The question of legality

The war of words between Trump and Kim is on. Each side is hurling threats at the other. Just weeks ago, North Korea launched the Intercontinental Ballistic Missiles (ICBM) with a possible range of reaching cities in the continental US. While the sabre rattling is ominous and immoral, the war dance between nation states is about power and the law governing that power. Usually, the latter loses. Let us look at the legal aspects of this sabre rattling between the US and North Korea.

Article 2(4) of the UN charter forbids force or the threat of using force against another sovereign nation. The language of the article is as follows: “All Members shall refrain in their international relations from the threat or use of force against the territorial integrity or political independence of any state, or in any other manner inconsistent with the Purposes of the United Nations.” Every time an American president opens his mouth, he issues a threat. President Obama said, “all options are on the table” in dealing with Iran. Others before him were similarly threatening and bullying nations around the world. Furthermore, presidents wage wars. It’s what they do.

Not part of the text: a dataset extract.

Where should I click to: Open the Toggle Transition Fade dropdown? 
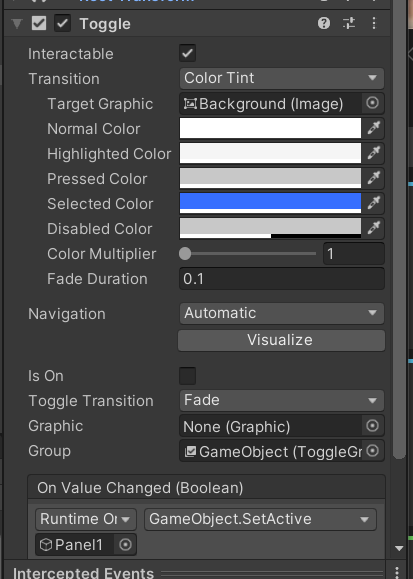[281, 400]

President Trump has been labelled as a reckless, thoughtless, and crazy sort of president and rightly so. President Trump also threatens nations like Iran, Yemen, even Qatar to some extent. And he will also wage wars, which will be inherited by the next occupant of the Oval Office. Trump needs something to entertain his white supremacist racist traits and more importantly, to shift the focus away from the Russian investigation by Robert Mueller III. A war or talk of war helps in rallying the people around the flag and forgetting pretty much everything else. That is an American culture that Americans don’t know about. Mostly non-Americans understand it.

UN Charter Article 51 states: “Nothing in the present Charter shall impair the inherent right of individual or collective self-defence if an armed attack occurs against a Member of the United Nations, until the Security Council has taken measures necessary to maintain international peace and security. Measures taken by Members in the exercise of this right of self-defence shall be immediately reported to the Security Council and shall not in any way affect the authority and responsibility of the Security Council under the present Charter to take at any time such action as it deems necessary in order to maintain or restore international peace and security.”

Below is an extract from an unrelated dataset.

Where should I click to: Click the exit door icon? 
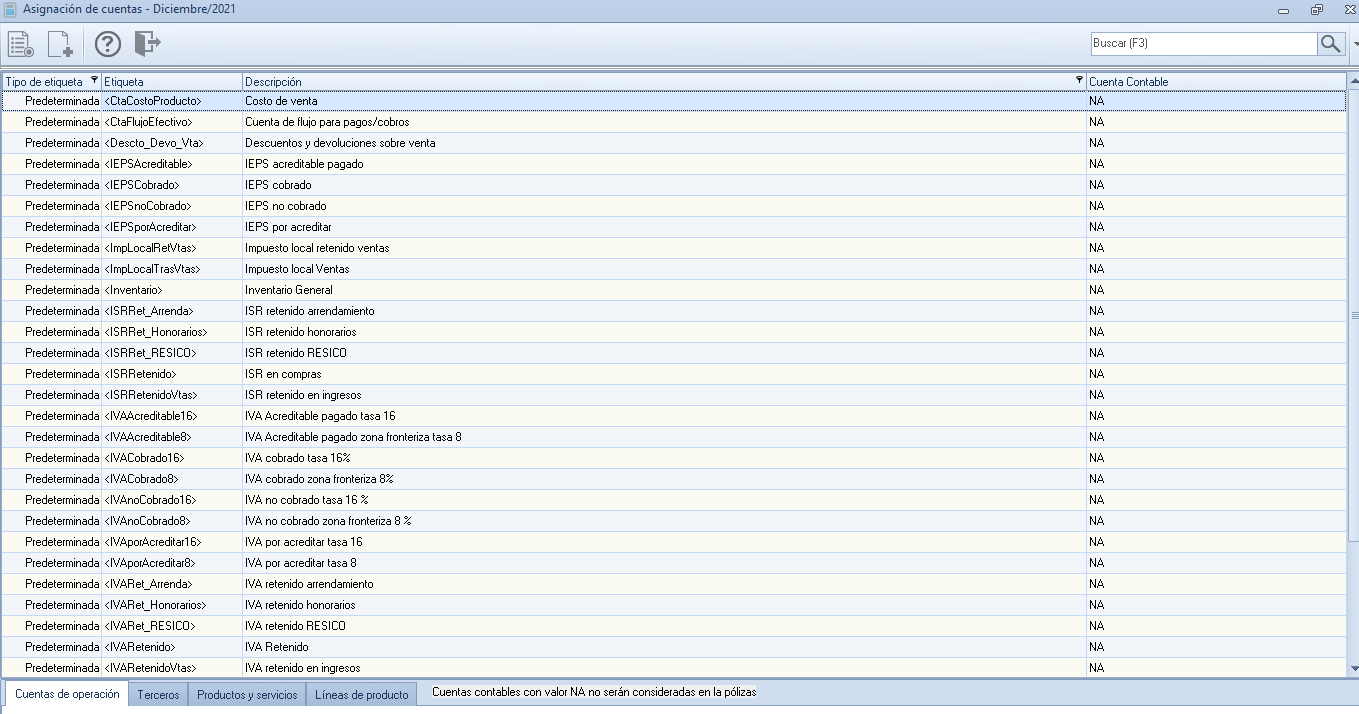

It allows for a state to use force against another sovereign nation if an attack has occurred. According to Georgetown professor Anthony Clark Arend, the restrictive interpretation believes that the language of the Article 51 clearly requires for an attack to happen before the use of force can be legitimately justified. The less restrictive interpretation doesn’t require the states to wait for the use of force until an armed attack is occurred. Many scholars believe that there are situations where a first strike could be justified as a matter of self-defence. Professor Michael N Schmitt of the United States Naval War College argues that for a first strike to be justified as self-defence, three conditions must be met. The other state must have the ability to attack. It must be evident from the behaviour of the state that an attack is imminent. And lastly, there must be no other way to stop it. By that standard, if Iraq had attacked the US before it was invaded, it would have been completely legal.

University of Virginia law scholar, professor Ashley Deeks would likely place a possible US attack on North Korea in the category of Pre-emptive self-defence. Intellectuals that serve power never fail to ignore the fact that such self-defence justifications set a horrible precedent. Other nations with arch enemies, and there are plenty of them, can invoke the same justification in attacking their enemy state. This will drastically disrupt world peace and disturb the world order. The current international relations culture is an imperial one imposed on the world. Strong and rich nations set the norms of international relations for others to follow. Even the fate of a nation like North Korea rests in the hands of five strong nations. If they authorise an attack on North Korea, it becomes perfectly legal. That sounds no different than the Panchayat system in the rural areas of Pakistan.

The US constitution has given war-waging powers to the Congress. However, truth be told, the president is enormously powerful in waging wars even without Congressional authorisation. There is a rich history of that: Obama attacked Libya without Congressional authorisation. President Clinton unleashed missiles targeting Sudan and Afghanistan without asking the Congress. President Reagan attacked Libya and Grenada without Congressional authorisation. President Trump can wage a mini-war of hostilities with North Korea, which the Congress can stop after 60 days. However, there is no history of Congress bringing such a war to an end. Congress is asked for permission, not when the president wants to go to war, but when he does not. That is what Obama did when he decided not to invade Syria in 2013 after Syria crossed his famous “red line”. The US Congress has not formally declared war since World War II.

 

The writer is a freelance columnist.